Pull out the lines from the one containing "You are a computer-use" through the final line of the listing below and repeat them exactly. Leave the pictures behind.

EXTRACTED MATERIAL:
# # # # # # #

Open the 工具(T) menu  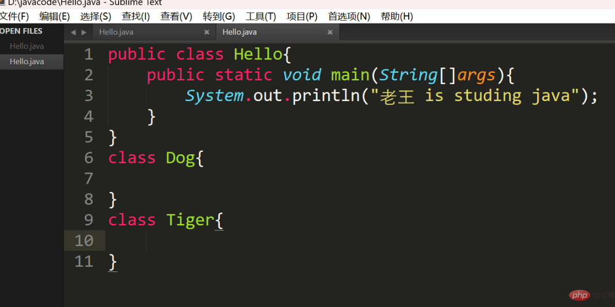(261, 17)

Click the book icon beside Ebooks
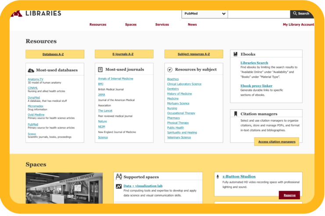point(236,54)
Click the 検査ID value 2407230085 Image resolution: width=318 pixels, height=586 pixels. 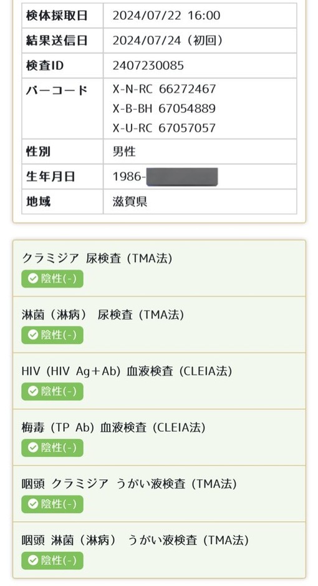(x=148, y=66)
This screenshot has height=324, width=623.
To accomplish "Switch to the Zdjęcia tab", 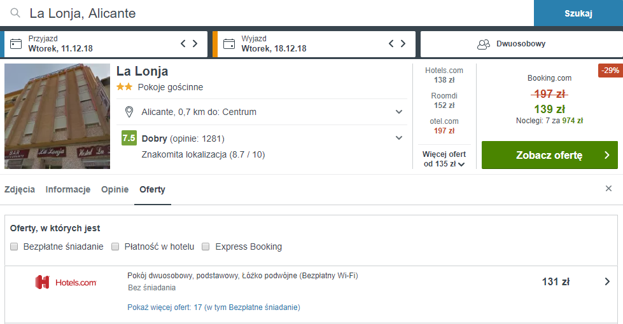I will pos(20,189).
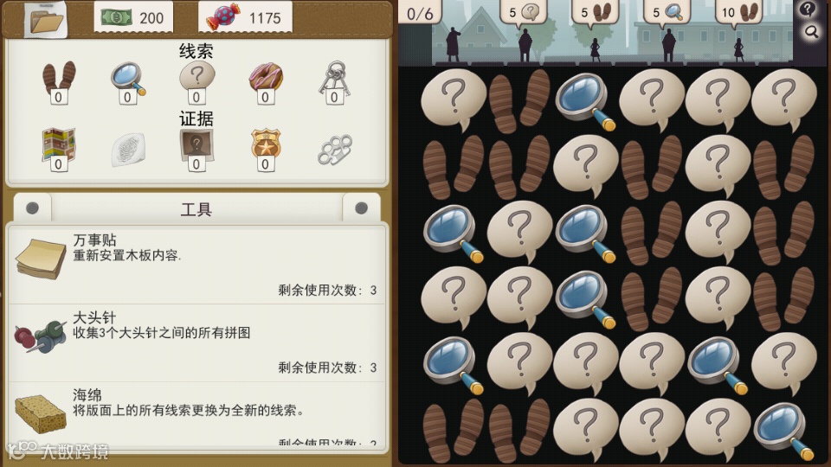Viewport: 831px width, 467px height.
Task: Use the 海绵 sponge tool
Action: pyautogui.click(x=196, y=414)
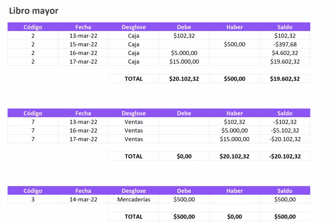
Task: Select the 14-mar-22 date cell
Action: pyautogui.click(x=83, y=199)
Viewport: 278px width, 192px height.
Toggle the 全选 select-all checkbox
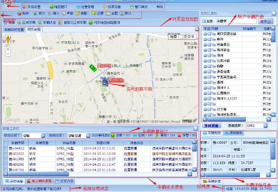click(204, 21)
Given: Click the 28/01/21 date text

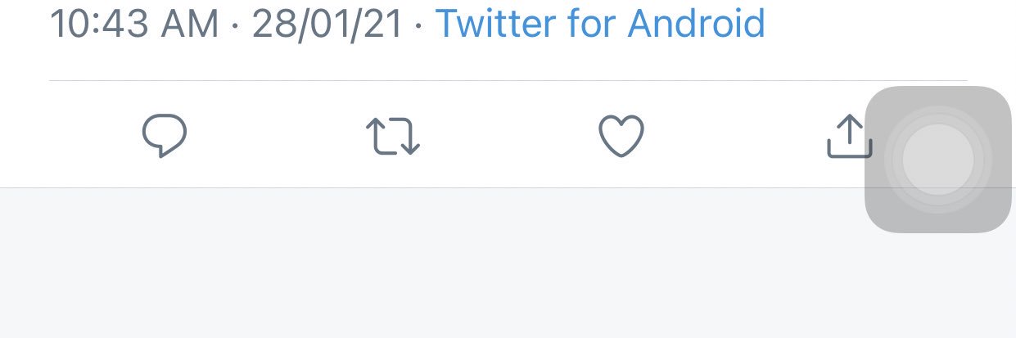Looking at the screenshot, I should (x=327, y=25).
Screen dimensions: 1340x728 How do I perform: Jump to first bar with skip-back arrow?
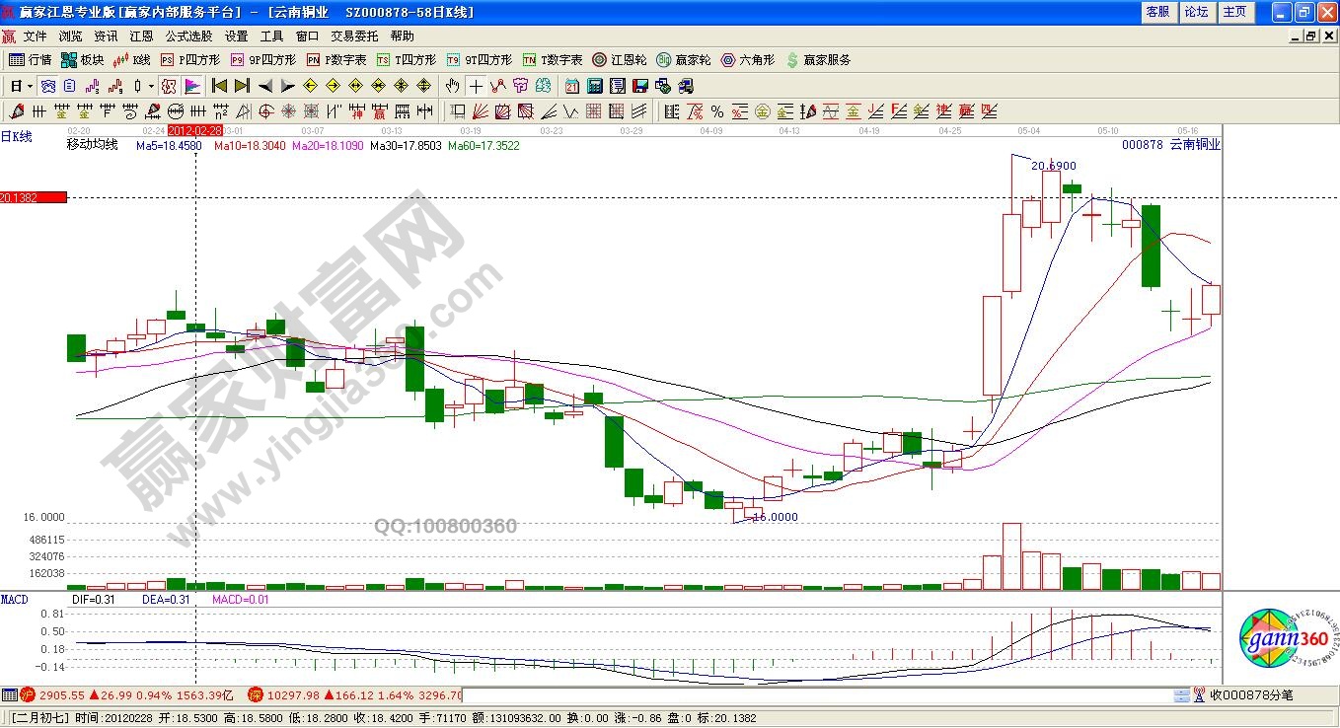pyautogui.click(x=219, y=86)
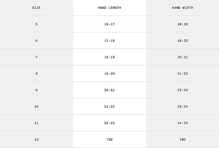
Task: Click the TBD hand width cell
Action: point(182,139)
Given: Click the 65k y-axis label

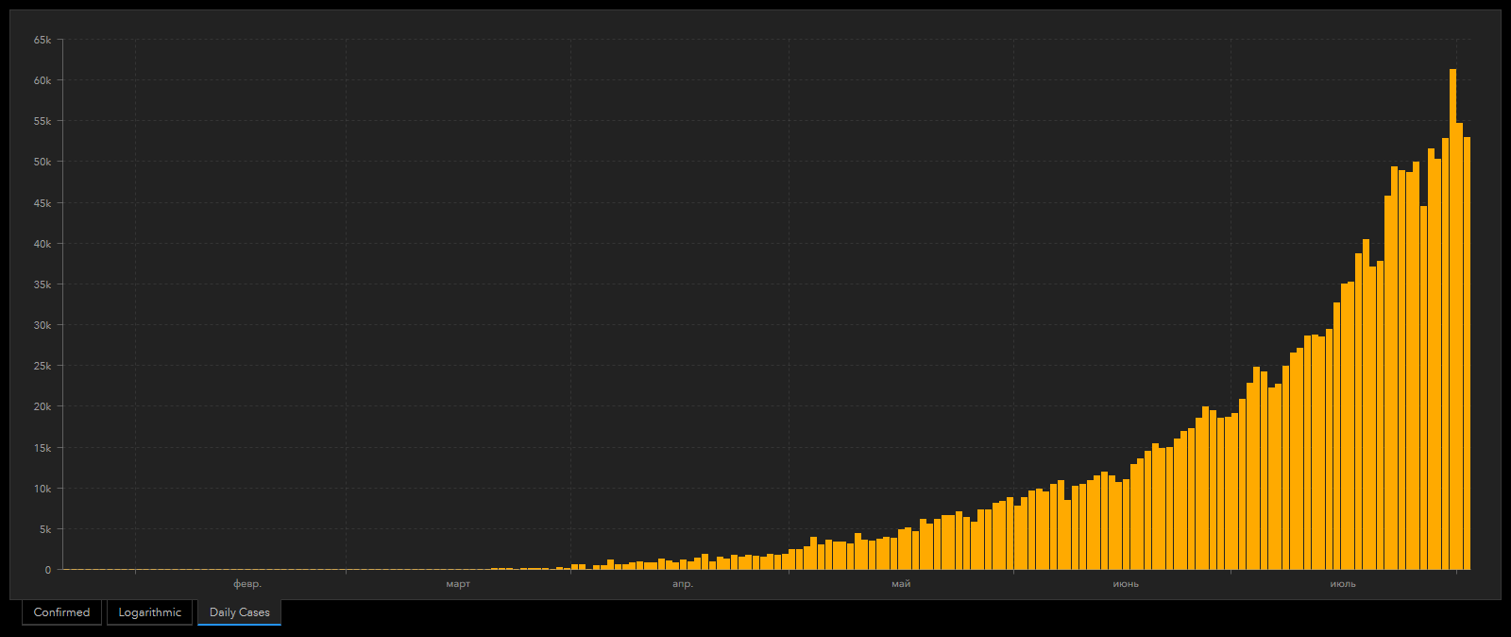Looking at the screenshot, I should pos(42,40).
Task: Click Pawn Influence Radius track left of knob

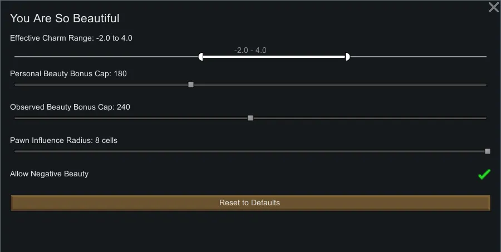Action: (x=251, y=151)
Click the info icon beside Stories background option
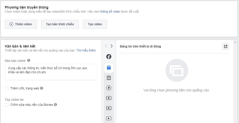Screen dimensions: 239x123 coord(55,105)
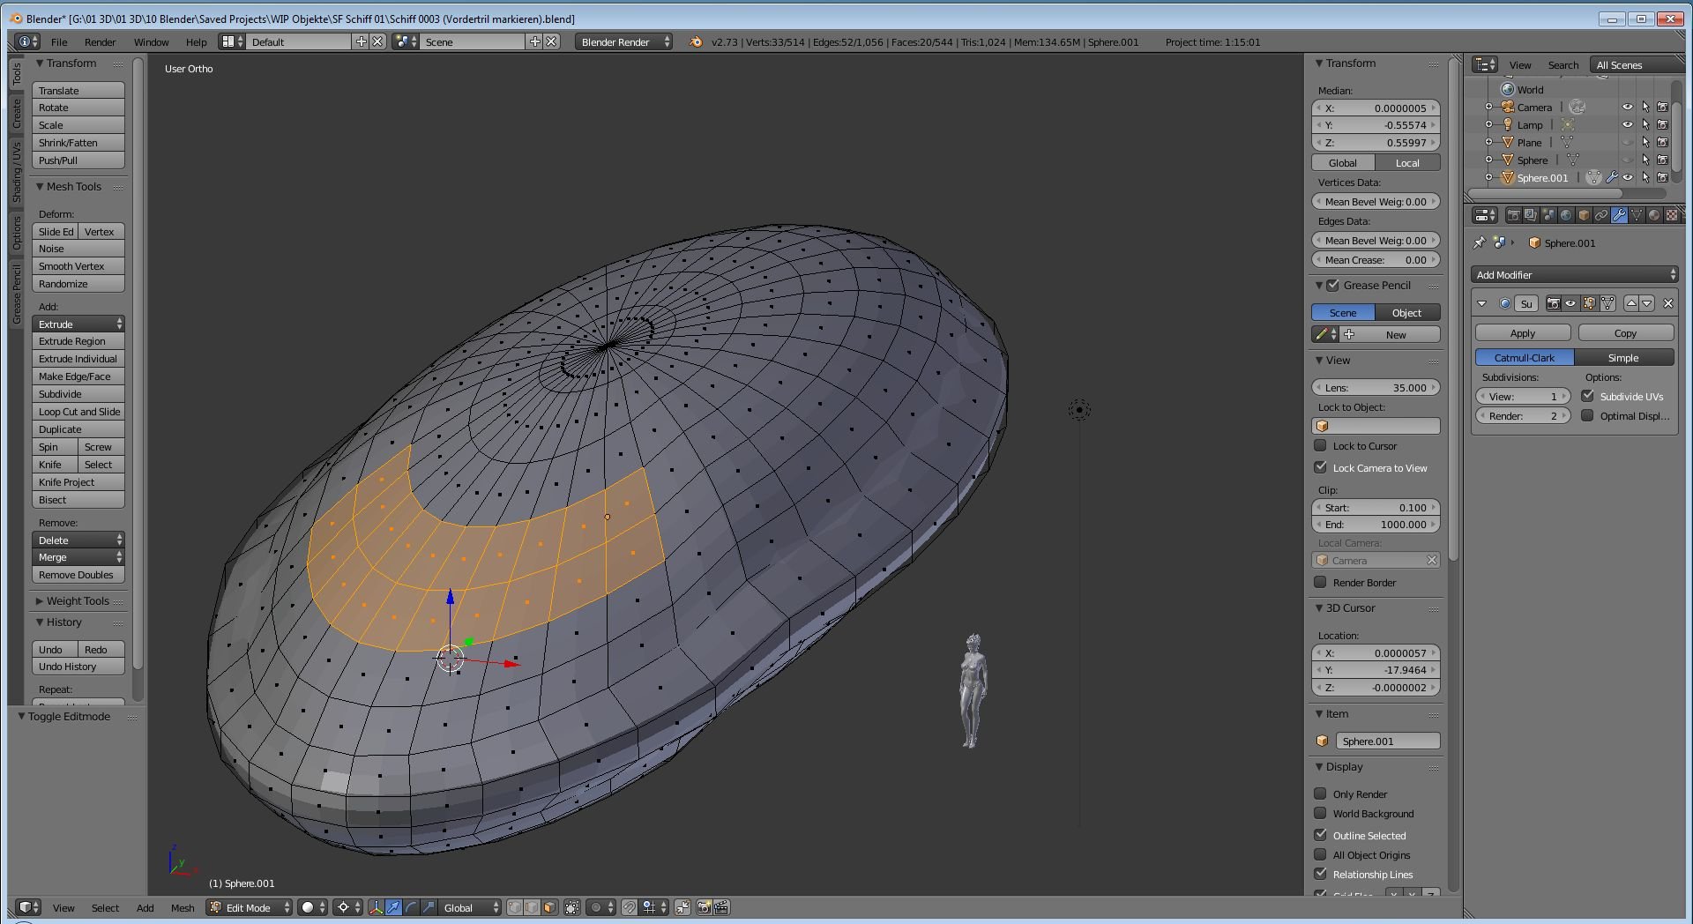Open the Edit Mode selector dropdown
The width and height of the screenshot is (1693, 924).
(x=250, y=907)
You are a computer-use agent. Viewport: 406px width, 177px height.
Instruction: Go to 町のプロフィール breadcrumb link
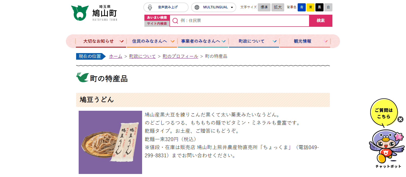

# # # # # # #

EXPECTED ANSWER:
You are a computer-use agent. Viewport: 406px width, 177px height.
Instruction: Go to 町のプロフィール breadcrumb link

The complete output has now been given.